基于3D激光雷达的水面无人艇靠泊参数估计

doi:10.16182/j.issn1004731x.joss.24-0262

摘要/Abstract

摘要：

为准确地估计靠泊参数，提出了一种基于艇载3D激光雷达的靠泊参数估计方法。该方法包括2个主要模块：无人艇位姿估计和靠泊状态估计。无人艇位姿估计模块采用点云预处理算法对原始点云进行降采样并滤除异常值，利用点云配准算法实现了无人艇靠泊过程中的位姿估计。靠泊状态估计模块通过MSAC算法提取泊位边界信息，并基于此信息计算靠泊参数。实验结果表明：该算法所得无人艇位姿信息和靠泊参数信息均与实际相符，平均靠泊距离误差小于0.023 m，平均角度误差小于0.26°，验证了该靠泊参数估计算法的准确性和合理性。

关键词: 水面无人艇, 靠泊参数估计, 无人艇位姿估计, 靠泊状态估计, 点云配准

Abstract:

Accurate estimation of berthing parameters is a prerequisite for unmanned surface vessel autonomous berthing. A method for berthing parameter estimation is proposed based on shipborne 3D LiDAR. The method consists of two main modules: ship pose estimation and berthing state estimation. In the berthing position estimation module, raw point cloud data undergoes preprocessing algorithms aims at downsampling and removing outliers. Point cloud registration algorithms are employed to determine the vessel's position during the berthing process. The berthing state estimation module extracts berth boundary information by using the MSAC algorithm, and on the basis of this information, calculates the berthing parameters. Experimental analysis results show that the ship pose information and berthing parameter information obtained by the algorithm are consistent with reality. The average berthing distance error is less than 0.023 m, and the average angle error is less than 0.26°, which verifies the accuracy and rationality of this berthing parameter estimation algorithm.

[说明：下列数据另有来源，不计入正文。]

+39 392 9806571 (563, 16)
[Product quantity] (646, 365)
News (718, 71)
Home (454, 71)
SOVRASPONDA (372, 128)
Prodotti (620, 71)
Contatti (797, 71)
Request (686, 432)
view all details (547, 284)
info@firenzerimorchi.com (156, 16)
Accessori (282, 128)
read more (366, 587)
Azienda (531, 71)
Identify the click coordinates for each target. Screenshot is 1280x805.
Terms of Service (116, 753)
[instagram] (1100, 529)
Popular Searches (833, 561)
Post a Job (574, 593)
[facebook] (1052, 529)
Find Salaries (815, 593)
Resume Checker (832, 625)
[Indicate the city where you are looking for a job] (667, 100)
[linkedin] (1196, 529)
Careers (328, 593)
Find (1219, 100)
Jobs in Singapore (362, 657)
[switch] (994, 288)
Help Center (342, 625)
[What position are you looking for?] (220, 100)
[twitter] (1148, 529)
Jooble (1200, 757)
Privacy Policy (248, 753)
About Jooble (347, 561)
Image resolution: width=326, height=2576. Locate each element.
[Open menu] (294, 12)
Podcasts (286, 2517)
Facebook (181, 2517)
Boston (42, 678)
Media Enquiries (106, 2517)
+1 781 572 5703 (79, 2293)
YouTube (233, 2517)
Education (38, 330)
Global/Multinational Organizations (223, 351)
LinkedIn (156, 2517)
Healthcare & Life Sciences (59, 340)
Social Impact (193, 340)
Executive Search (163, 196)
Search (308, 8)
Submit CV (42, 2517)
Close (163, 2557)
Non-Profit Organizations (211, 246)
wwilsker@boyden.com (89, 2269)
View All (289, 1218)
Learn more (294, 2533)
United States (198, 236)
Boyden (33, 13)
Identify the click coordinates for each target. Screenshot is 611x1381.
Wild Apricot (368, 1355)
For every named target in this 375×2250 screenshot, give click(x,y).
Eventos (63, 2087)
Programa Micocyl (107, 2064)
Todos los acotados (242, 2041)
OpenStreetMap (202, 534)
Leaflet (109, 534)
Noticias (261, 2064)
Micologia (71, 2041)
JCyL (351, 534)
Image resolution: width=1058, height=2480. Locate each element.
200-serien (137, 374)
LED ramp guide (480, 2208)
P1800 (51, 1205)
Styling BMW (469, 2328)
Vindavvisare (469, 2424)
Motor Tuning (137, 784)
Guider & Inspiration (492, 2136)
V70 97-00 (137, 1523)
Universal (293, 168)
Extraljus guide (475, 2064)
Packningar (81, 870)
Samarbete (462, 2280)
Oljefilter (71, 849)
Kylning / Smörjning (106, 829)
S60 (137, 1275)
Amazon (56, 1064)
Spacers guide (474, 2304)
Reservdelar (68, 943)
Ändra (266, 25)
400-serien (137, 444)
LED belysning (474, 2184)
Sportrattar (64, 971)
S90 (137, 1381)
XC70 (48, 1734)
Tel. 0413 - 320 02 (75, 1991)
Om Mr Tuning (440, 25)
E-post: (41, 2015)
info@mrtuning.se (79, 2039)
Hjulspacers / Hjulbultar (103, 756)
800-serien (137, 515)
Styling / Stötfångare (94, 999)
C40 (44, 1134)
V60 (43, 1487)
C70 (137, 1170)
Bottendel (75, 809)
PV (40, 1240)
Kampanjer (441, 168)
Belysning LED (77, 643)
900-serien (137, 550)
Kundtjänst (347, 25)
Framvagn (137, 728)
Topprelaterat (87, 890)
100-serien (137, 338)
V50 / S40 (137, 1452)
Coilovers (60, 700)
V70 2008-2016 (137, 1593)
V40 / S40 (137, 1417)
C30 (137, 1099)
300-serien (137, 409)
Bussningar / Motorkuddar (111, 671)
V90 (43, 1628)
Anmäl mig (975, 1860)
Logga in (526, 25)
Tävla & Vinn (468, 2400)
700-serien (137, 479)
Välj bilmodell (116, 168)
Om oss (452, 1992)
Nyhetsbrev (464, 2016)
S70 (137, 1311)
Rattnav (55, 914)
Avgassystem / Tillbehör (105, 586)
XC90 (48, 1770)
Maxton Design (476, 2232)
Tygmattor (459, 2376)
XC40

Key words: unmanned surface vessels, berthing parameters estimation, ship pose estimation, berthing state estimation, point cloud registration

中图分类号:

U675.6+2

王海超,尹勇,景乾峰等 . 基于3D激光雷达的水面无人艇靠泊参数估计[J]. 系统仿真学报, 2024, 36(8): 1737-1748.

Wang Haichao,Yin Yong,Jing Qianfeng,et al . Estimation of the Berthing Parameter of Unmanned Surface Vessels Based on 3D LiDAR[J]. Journal of System Simulation, 2024, 36(8): 1737-1748.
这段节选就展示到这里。